Gemäß § 212a Abs. 3 BAO können Anträge auf Aussetzung der Einhebung bis zur Entscheidung über die Berufung gestellt werden. Sie sind zurückzuweisen, wenn sie nicht die Darstellung der Ermittlung des gemäß Abs. 1 für die Aussetzung in Betracht kommenden Abgabenbetrages enthalten.

Die für Anträge auf Aussetzung der Einhebung geltenden Vorschriften sind gemäß § 212a Abs. 4 BAO auf Berufungen gegen die Abweisung derartiger Anträge und auf solche Berufungen betreffende Vorlageanträge sinngemäß anzuwenden.

Die Wirkung einer Aussetzung der Einhebung besteht gemäß § 212a Abs. 5 BAO in einem Zahlungsaufschub. Dieser endet mit Ablauf der Aussetzung oder ihrem Widerruf. Der Ablauf der Aussetzung ist anlässlich einer über die Berufung ergehenden Berufungsvorentscheidung, Berufungsentscheidung oder anderen das Berufungsverfahren abschließenden Erledigung zu verfügen.
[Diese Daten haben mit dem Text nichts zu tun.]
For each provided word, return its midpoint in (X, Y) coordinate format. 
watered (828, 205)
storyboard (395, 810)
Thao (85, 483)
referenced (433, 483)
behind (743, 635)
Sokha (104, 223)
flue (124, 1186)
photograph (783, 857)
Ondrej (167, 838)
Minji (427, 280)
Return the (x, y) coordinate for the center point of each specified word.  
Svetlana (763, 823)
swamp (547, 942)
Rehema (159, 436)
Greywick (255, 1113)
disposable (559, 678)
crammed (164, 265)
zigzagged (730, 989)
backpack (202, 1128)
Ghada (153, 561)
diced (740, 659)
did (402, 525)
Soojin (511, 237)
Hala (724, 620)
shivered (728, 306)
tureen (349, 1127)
Die Verfügung des Ablaufes anlässlich des Ergehens einer Berufungsvorentscheidung schließt eine neuerliche Antragstellung im Fall der Einbringung eines Vorlageantrages nicht aus.

Im gegenständlichen Fall wurde der Antrag vom 19. Dezember 2008, mit dem die Berufung vom 3. Juni 2008 gegen den Haftungsbescheid vom 26. Mai 2008 dem Unabhängigen Finanzsenat zur Entscheidung vorgelegt wurde und der Grundlage für das als Antrag auf Aussetzung der Einhebung gewertete Schreiben (Berufung) vom 19. Dezember 2008 war, mit Berufungsentscheidung des Unabhängigen Finanzsenates vom 26. November 2009, RV/0876-W/09, erledigt.

Nach der Judikatur des Verwaltungsgerichtshofes ist jedoch ein Aussetzungsantrag als unbegründet abzuweisen, wenn er nach der Berufungserledigung betreffend den Grundlagenbescheid (hier: Haftungsbescheid) noch unerledigt ist (VwGH 4.12.2003, 2003/16/0496).

Gemäß § 284 Abs. 1 Z 1 BAO hat über die Berufung eine mündliche Verhandlung stattzufinden, wenn es in der Berufung, im Vorlageantrag oder in der Beitrittserklärung beantragt wird.

Zum Antrag der Bw. auf Durchführung einer mündlichen Verhandlung ist zu bemerken, dass die Bw. durch das Unterbleiben einer mündlichen Verhandlung nach der Rechtsprechung des Verwaltungsgerichtshofes (VwGH 28.11.2001, 97/13/0138) zwar in ihrem aus § 284 Abs. 1 BAO erfließenden Verfahrensrecht verletzt wird. Auf Grund des zu beachtenden Gebotes der Verwaltungsökonomie (vgl. Ritz, ÖStZ 1996, 70) wurde jedoch in Hinblick darauf, dass nach den vorstehenden Ausführungen ausgeschlossen werden kann, dass der Unabhängige Finanzsenat bei Vermeidung dieses Mangels (Durchführung einer mündlichen Verhandlung) zu einem anderen Bescheid hätte gelangen können, von der Durchführung einer mündlichen Verhandlung abgesehen.

Es war somit spruchgemäß zu entscheiden.